Project: daotweezer_v1 Board: Red Pitaya STEMlab 125-14 Gen 2 Model flag: Z10 Vivado version: 2020.1

What this FPGA application does

This project builds a custom Red Pitaya FPGA image for a fixed-delay particle-capture experiment. The FPGA provides a hardware-timed trigger sequence that starts an ultrasonic drive and, after a programmable delay, triggers a second output for a high-voltage optical modulation stage. The goal is to create repeatable timing with low jitter so the delay between ultrasonic particle generation and laser-power increase can be swept and optimized experimentally.

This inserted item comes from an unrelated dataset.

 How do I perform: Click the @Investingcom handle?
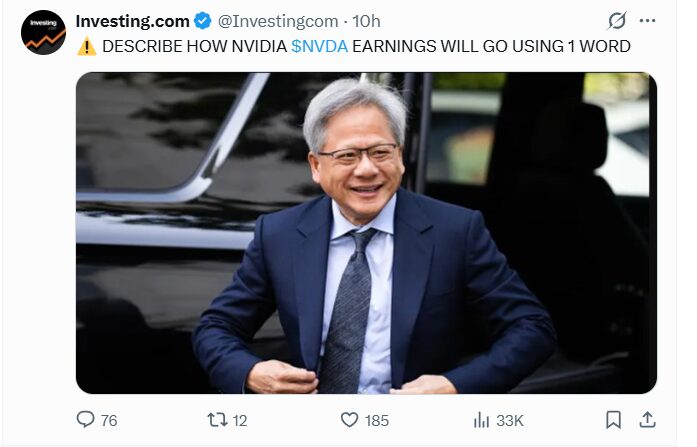tap(278, 21)
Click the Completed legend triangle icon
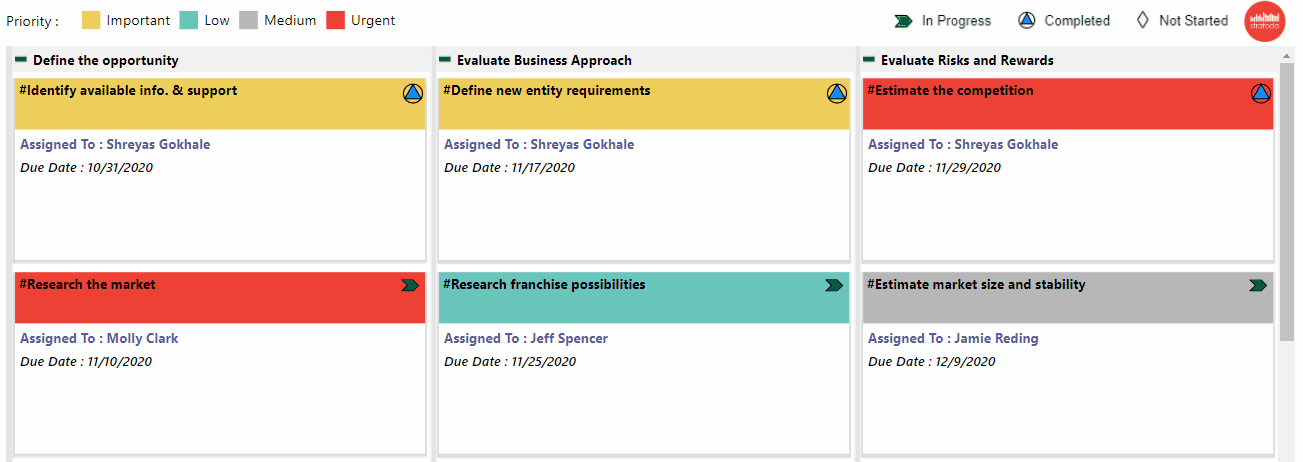The height and width of the screenshot is (462, 1303). point(1027,20)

The design uses a simple register interface so software can set the pulse widths and delay values, start the sequence, and read busy/done status. The Python GUI in software/python_gui provides a convenient interface for uploading the bitstream and controlling the settings.

Quick start

  1. Clone the official RedPitaya-FPGA repository outside this repo, for example as a sibling folder next to dao_tweezer.
  2. If PowerShell blocks local scripts, run Set-ExecutionPolicy -Scope Process -ExecutionPolicy Bypass in the current terminal before the helper scripts below. This only affects the current PowerShell session.
  3. Run scripts/redpitaya/sync_to_redpitaya_build.ps1 to copy the custom project sources and required IP TCL templates into the external RedPitaya-FPGA/prj/daotweezer_v1 tree.
  4. Run scripts/redpitaya/install_make.ps1 if make is not available on Windows.
  5. Run scripts/redpitaya/build_project.ps1 to generate the full Vivado project in the external RedPitaya-FPGA checkout.
  6. Open RedPitaya-FPGA/prj/daotweezer_v1/project/redpitaya.xpr in Vivado and continue with synthesis, implementation, and bitstream generation as needed.
  7. If you make meaningful custom RTL or constraint changes in the external RedPitaya-FPGA/prj/daotweezer_v1 tree, run scripts/redpitaya/sync_from_redpitaya_build.ps1 to copy the differences relative to prj/v0.94 back into this repo and regenerate the red_pitaya_top.patch file.

Where the bitstream goes

After successful implementation, the generated bitstream is written to:

  • RedPitaya-FPGA/prj/daotweezer_v1/out/red_pitaya.bit

If synthesis fails

The most common cause is an incomplete sync into RedPitaya-FPGA/prj/daotweezer_v1. This project does not use only the custom rtl/, sdc/, and patches/ files. It also depends on base Red Pitaya project files such as ip/systemZ10.tcl and rtl/red_pitaya_ps.sv. If those files are missing, Vivado may generate a project shell but fail later with errors such as module 'red_pitaya_ps' not found.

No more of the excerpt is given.